Stéréotypes sur les hommes et les femmes

Quelques définitions

La question des représentations est au cœur du sujet de l’égalité professionnelle. Notre façon de nous représenter ce qu’est ou doit être un homme ou une femme, nous est personnelle. Apprendre à décrypter parmi nos représentations celles qui s’ancrent dans des stéréotypes, est essentiel.

 

Qu’est-ce qu’un stéréotype?

Un stéréotype est une idée ou une image toute faite qu’on se fait d’un groupe social, une simplification des traits de caractère réels ou supposés de ce groupe. Les irlandais sont roux, les blondes sont idiotes, les suisses sont lents, les français sont chauvins… Le stéréotype a un caractère réducteur, et cette réduction a pour effet d’éliminer les nuances, d’attribuer une image générale à toutes les personnes d’un même groupe. Ce sont des « images dans nos têtes ».

Un stéréotype de sexe caractérise la représentation que nous avons de ce qu’est ou doit être un homme ou une femme. C’est l’ensemble de traits et de caractères que l’on attribue automatiquement d’une manière rigide aux membres des catégories homme ou femme. Ces stéréotypes de sexe, comme tous les stéréotypes, influencent nos perceptions, nos jugements, nos attentes et nos comportements.

 

Les stéréotypes et la publicité :

Les stéréotypes sont particulièrement marqués dans la publicité. Côté femmes : la femme nulle au volant, faible, objet sexuel, blonde-idiote mais toujours mère de famille efficace et responsable. En miroir pour les hommes : travail, père de famille nourricier, professionnel à succès, mais incapable de s’occuper correctement de ses enfants ou des tâches domestiques. C’est tout aussi réducteur pour les femmes que pour les hommes.

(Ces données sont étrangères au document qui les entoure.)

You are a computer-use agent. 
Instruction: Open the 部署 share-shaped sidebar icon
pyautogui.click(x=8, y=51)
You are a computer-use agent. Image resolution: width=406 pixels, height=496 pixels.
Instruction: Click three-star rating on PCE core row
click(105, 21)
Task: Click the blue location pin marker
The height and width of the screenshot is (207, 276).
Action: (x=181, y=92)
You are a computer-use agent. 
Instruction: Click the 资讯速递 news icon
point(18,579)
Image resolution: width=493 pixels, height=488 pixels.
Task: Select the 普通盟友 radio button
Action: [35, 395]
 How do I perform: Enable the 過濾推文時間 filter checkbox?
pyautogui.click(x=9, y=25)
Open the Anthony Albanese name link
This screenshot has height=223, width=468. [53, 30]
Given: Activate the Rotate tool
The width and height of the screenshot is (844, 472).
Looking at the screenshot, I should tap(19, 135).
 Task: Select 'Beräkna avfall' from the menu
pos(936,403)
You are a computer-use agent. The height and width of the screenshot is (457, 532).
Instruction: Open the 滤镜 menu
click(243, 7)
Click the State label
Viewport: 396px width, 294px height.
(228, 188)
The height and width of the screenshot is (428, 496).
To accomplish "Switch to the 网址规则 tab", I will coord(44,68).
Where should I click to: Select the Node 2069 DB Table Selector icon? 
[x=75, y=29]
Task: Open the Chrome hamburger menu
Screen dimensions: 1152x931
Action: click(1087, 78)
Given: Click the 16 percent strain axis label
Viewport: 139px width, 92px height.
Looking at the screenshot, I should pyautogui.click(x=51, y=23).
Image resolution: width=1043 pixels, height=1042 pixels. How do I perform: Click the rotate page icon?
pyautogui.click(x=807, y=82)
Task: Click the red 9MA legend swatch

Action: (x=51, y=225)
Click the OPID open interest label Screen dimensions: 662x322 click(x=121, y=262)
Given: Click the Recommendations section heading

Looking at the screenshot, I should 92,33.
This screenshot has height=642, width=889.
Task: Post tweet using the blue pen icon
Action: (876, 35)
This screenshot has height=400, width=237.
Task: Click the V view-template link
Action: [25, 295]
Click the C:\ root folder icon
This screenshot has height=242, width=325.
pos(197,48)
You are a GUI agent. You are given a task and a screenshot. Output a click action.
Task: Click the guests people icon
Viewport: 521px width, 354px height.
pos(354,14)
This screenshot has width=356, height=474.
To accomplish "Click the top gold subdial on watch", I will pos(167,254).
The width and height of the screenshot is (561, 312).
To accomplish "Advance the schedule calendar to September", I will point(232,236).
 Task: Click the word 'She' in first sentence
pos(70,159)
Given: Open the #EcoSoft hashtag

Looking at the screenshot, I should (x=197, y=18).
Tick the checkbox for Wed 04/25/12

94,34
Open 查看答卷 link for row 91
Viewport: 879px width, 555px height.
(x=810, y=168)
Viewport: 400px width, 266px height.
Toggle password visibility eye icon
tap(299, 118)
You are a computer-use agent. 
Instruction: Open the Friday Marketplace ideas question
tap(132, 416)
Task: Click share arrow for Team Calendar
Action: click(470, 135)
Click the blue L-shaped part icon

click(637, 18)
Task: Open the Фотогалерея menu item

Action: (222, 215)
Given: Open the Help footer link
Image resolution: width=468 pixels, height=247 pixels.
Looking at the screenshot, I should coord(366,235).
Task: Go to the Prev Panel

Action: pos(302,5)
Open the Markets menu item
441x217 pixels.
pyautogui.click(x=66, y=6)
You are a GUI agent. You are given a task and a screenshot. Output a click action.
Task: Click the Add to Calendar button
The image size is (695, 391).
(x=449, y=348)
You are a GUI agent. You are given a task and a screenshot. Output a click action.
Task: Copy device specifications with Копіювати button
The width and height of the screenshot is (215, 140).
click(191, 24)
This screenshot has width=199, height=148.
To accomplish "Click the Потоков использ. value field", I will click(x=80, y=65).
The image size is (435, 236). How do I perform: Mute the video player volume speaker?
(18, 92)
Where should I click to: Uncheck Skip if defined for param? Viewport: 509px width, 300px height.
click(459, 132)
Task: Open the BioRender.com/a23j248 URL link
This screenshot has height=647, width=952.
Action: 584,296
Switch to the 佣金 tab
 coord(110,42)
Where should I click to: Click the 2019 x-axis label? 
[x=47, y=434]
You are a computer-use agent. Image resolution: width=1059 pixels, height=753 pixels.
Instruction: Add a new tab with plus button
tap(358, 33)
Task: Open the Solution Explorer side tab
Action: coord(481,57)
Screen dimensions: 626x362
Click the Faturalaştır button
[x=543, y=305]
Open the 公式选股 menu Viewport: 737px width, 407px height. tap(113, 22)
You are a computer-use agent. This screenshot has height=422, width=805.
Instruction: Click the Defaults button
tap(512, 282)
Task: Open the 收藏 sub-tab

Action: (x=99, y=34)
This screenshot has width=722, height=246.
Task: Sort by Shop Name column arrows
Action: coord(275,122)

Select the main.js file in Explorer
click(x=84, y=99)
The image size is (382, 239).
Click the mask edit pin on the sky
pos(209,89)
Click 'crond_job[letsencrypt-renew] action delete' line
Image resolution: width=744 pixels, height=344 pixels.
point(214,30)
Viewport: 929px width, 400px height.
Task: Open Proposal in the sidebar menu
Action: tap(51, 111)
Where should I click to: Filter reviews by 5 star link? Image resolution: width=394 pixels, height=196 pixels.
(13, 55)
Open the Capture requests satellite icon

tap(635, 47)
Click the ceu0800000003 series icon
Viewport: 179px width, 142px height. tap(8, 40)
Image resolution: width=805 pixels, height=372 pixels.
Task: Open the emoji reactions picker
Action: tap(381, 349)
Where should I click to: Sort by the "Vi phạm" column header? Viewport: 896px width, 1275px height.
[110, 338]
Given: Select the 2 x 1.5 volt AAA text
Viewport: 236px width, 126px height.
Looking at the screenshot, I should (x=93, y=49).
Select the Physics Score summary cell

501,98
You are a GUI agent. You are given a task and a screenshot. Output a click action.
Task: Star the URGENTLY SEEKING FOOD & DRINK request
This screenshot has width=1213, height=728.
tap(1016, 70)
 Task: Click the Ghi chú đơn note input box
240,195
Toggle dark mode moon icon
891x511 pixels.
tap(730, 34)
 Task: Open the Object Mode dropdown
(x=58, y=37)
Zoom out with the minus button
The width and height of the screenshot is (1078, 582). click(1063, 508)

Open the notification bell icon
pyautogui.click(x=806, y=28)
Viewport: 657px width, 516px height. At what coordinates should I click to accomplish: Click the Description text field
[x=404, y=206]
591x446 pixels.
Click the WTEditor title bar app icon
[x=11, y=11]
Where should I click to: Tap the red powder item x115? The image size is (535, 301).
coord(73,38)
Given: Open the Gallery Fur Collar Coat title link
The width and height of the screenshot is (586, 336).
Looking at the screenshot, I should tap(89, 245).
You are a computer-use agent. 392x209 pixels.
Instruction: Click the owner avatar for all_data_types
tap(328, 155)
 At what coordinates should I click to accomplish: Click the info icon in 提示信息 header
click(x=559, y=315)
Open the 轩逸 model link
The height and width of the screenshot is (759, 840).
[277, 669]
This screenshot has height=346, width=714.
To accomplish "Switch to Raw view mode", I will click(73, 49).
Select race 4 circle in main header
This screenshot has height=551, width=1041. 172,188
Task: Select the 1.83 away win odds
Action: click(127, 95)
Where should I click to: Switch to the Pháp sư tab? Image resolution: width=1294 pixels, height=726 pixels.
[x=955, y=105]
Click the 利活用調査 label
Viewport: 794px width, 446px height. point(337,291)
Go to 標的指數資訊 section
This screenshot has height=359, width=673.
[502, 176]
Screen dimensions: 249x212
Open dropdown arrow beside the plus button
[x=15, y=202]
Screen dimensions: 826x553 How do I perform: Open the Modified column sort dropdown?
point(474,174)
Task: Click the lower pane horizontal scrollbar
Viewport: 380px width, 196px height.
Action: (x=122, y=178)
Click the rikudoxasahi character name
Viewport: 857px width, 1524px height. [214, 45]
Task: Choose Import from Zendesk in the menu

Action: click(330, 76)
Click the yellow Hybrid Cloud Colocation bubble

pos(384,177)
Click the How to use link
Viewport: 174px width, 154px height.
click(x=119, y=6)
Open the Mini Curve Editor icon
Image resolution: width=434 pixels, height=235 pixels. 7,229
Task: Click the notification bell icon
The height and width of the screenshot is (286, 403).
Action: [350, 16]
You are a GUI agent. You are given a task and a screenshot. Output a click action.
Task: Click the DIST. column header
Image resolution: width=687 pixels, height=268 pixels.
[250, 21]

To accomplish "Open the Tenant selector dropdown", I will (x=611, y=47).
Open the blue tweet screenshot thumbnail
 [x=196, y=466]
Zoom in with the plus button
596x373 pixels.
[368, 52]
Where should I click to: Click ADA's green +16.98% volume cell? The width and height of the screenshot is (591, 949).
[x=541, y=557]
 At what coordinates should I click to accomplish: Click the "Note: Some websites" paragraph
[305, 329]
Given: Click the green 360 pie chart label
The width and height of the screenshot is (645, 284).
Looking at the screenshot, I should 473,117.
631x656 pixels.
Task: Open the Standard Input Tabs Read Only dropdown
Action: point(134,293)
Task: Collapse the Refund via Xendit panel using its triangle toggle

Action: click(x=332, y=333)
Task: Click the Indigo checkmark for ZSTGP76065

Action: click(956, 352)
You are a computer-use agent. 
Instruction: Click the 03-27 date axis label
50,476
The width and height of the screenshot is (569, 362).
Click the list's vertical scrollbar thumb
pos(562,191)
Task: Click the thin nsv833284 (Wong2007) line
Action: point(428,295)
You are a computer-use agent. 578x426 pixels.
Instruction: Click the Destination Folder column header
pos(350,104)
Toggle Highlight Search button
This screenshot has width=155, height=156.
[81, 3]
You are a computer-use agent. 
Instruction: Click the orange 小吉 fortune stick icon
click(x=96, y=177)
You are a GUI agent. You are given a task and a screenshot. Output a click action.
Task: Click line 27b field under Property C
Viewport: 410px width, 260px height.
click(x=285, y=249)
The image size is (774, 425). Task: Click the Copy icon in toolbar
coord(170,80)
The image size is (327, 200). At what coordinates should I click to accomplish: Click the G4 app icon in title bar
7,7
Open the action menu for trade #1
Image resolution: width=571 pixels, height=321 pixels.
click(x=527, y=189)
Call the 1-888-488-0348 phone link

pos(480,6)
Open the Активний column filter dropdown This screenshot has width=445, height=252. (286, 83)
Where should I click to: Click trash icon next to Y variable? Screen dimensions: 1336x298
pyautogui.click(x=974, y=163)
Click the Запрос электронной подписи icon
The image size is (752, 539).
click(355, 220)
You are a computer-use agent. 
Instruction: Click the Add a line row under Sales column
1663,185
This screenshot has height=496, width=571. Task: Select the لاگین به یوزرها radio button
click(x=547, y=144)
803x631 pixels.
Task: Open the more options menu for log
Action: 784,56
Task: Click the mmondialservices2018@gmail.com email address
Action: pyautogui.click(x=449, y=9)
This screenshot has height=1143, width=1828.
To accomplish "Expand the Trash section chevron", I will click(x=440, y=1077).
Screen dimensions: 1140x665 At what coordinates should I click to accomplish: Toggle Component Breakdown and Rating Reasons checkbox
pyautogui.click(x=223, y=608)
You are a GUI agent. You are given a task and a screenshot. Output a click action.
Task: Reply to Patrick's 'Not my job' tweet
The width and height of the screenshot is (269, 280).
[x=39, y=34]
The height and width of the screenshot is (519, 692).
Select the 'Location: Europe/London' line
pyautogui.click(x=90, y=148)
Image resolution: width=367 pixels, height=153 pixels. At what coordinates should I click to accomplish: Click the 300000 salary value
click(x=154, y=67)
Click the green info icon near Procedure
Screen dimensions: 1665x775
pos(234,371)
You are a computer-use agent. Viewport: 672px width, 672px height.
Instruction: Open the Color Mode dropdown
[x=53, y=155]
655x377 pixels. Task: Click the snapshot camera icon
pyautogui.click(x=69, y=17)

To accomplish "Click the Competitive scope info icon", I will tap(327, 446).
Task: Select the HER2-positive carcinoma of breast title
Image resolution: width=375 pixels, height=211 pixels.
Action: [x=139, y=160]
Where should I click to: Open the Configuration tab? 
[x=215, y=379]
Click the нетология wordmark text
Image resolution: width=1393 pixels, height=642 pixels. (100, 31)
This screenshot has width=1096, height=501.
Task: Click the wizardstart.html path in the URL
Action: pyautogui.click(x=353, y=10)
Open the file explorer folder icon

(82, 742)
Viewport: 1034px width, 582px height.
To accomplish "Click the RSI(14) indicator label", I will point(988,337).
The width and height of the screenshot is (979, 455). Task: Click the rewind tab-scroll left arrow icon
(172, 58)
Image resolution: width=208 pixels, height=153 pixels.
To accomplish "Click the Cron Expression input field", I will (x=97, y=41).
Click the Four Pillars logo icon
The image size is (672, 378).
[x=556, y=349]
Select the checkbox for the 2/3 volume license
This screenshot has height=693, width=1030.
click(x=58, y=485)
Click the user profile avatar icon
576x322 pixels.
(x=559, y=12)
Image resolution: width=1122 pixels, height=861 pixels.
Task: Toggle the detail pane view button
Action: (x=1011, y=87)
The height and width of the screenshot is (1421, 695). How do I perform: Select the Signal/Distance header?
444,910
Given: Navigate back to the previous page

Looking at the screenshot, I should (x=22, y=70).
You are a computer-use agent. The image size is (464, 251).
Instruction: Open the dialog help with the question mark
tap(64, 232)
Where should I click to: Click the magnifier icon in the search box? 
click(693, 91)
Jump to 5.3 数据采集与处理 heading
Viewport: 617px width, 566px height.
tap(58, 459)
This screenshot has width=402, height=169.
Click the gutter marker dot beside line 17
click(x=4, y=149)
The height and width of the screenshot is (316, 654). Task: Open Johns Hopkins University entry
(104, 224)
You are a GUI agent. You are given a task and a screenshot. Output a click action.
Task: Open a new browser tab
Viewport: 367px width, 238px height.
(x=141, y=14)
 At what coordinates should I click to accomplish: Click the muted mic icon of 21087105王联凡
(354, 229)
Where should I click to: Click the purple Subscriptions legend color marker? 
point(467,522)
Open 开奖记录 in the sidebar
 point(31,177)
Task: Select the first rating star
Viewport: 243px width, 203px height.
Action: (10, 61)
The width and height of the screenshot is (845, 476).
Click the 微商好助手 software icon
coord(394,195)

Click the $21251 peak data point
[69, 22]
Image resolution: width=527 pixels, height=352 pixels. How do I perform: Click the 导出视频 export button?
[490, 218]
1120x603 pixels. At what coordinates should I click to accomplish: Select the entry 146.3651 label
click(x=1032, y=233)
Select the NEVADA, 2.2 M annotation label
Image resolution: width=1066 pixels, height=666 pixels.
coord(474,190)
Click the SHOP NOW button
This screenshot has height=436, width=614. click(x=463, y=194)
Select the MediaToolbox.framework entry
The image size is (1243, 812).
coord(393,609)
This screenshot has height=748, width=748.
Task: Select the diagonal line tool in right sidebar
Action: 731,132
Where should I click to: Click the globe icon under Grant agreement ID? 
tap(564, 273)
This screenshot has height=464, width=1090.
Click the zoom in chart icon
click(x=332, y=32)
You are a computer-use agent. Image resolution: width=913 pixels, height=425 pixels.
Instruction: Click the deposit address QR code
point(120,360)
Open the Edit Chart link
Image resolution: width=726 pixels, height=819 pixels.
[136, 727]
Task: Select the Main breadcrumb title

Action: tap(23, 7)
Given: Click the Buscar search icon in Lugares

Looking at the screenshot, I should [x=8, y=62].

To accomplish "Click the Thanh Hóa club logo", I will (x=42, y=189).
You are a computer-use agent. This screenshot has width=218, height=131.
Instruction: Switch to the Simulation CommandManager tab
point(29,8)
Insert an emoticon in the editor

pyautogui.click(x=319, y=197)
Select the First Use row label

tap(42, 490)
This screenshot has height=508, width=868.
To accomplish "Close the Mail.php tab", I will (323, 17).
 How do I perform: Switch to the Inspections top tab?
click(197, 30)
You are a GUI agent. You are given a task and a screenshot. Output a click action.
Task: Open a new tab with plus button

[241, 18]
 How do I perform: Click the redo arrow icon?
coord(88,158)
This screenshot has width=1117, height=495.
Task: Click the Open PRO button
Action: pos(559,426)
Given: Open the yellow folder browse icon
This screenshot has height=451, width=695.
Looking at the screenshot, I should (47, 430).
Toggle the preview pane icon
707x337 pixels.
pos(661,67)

SG gars copie SG filles copie

 

Une influence démontrée dans la vie professionnelle.

Sur la base de stéréotypes, on peut facilement considérer que les charges supportées par une mère de famille créent une barrière naturelle à sa carrière. En somme, on la voit avant tout comme une mère de famille, en imaginant à sa place les contraintes qu’elle rencontre, plus que comme une professionnelle. Pour un homme, c’est l’inverse. De là des discriminations concrètes et objectives : femmes trop rares aux postes de responsabilités  (plafond de verre), hommes privés d’un légitime épanouissement personnel ou familial (plancher de verre).

 

Du stéréotype à la discrimination en passant par le préjugé.

Un préjugé se fonde toujours sur un stéréotype. Un stéréotype consiste à reconnaître une caractéristique commune à un groupe. Un préjugé consiste à reconnaître par avance, à tous les membres d’un groupe, le stéréotype attaché à ce groupe. Une discrimination naît de l’action consécutive à un préjugé.

Par exemple : « Les femmes privilégient leur vie de famille à leur vie professionnelle » est un stéréotype. « En tant que femme, cette femme avec qui je dialogue privilégiera certainement sa vie de famille à sa vie professionnelle » est un préjugé. « En conséquence, parce qu’elle est une femme, je ne la nommerai pas à ce poste qui demande une certaine disponibilité » est une discrimination.

Qu’est-ce que la discrimination ?

La discrimination est un comportement négatif non justifiable émis à l’encontre des membres d’un groupe social donné. La loi suisse sanctionne les discriminations en raison de l’appartenance raciale, ethnique ou religieuse (art. 261bis du code pénal, 1993), les discriminations envers les personnes handicapées (loi fédérale sur l’égalité pour les handicapés LHAnd, 2002), mais aussi l’ensemble des discriminations sexistes dans la vie professionnelle : embauche, conditions de travail, rémunération, formation, promotion, etc. (loi fédérale du l’égalité, LEg, 1995).